Figures 3 and 4 show the performance of the simulation as a function of the number of qubits in the circuit and with a fixed circuit gate depth.
For small depth circuits, increasing the number of qubits by 1 unit, the computational resources doubles, but the completion time remains constant, showing a weak scaling behavior of the simulation. This behavior can be observed for circuits up to 100 or in a small variation also to 200 gates. For more complex circuits, with gate depth greater than 200, the application scales linearly with the number of qubits and the simulation time increases. This is due to the increasing amount of distributed data among the processes that needs to be exchange to perform the computation. In this regime, the problem is communication bound.
Conclusion
We performed large-scale, high-performance quantum circuit simulations using the open-source quantum state vector simulator QuEST on HPC cloud recourses, demonstrating the scalability of the simulator and the AWS platform.
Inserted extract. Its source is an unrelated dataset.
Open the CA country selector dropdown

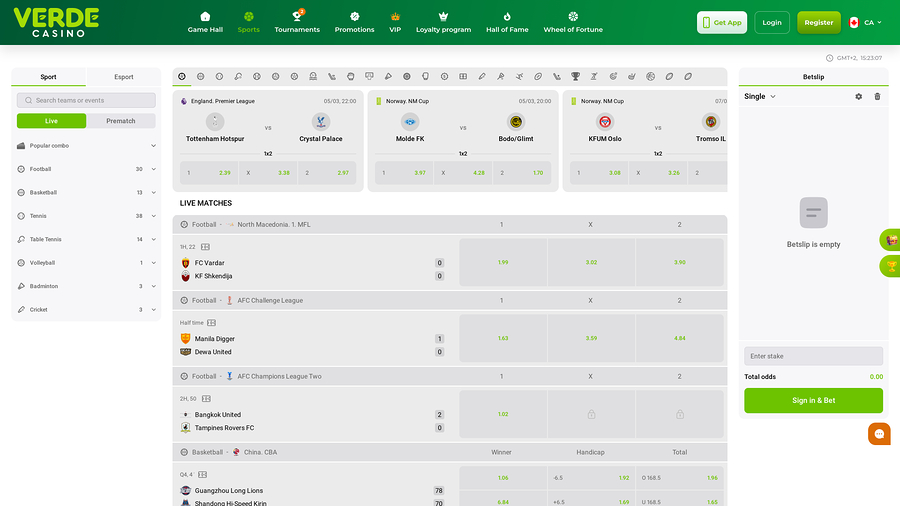point(866,22)
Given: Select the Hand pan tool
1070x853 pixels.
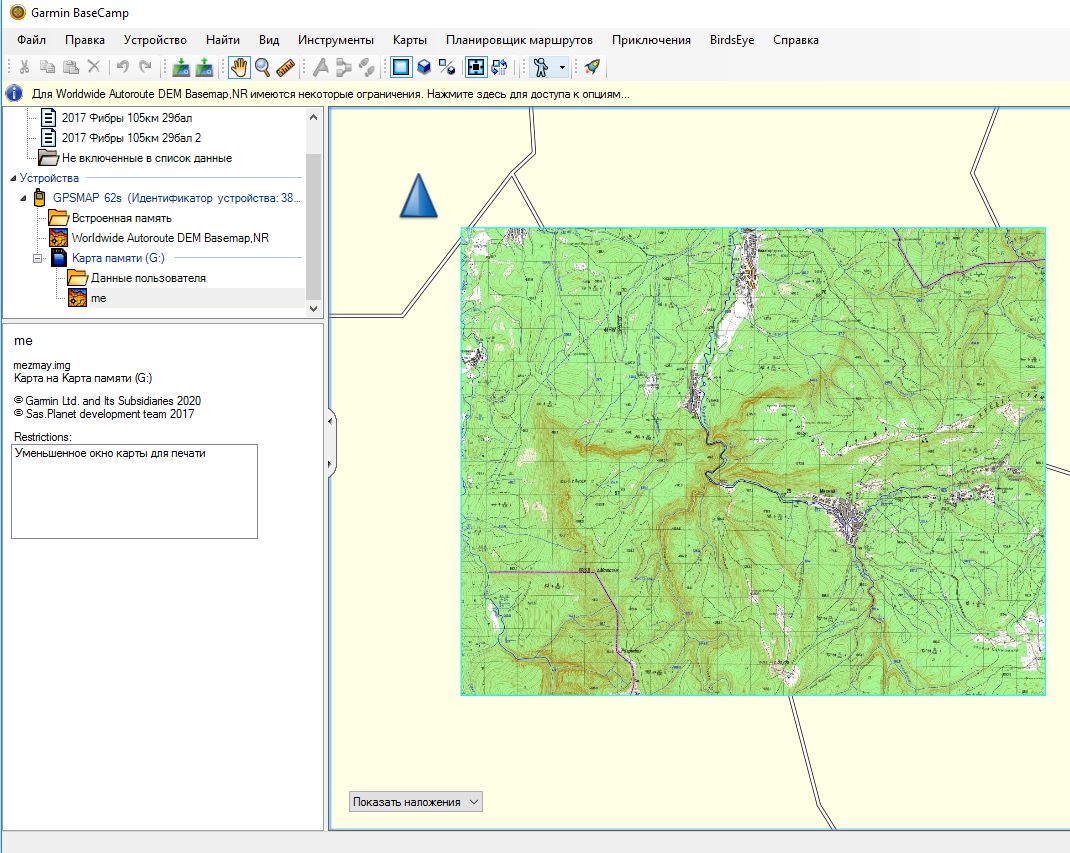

The on-demand acquisition and deployment of the required computational resources using AWS ParallelCluster illustrates how a tightly coupled workload can be made readily available for scientific simulation.
Our study also confirms that the AWS infrastructure for cloud computing is well-suited to the emulation and study of present-day quantum computers. We were able to allocate as many as 4096 EC2 instances of c5.18xlarge to simulate a non-trivial 44 qubit quantum circuit in fewer than 3.5 hours.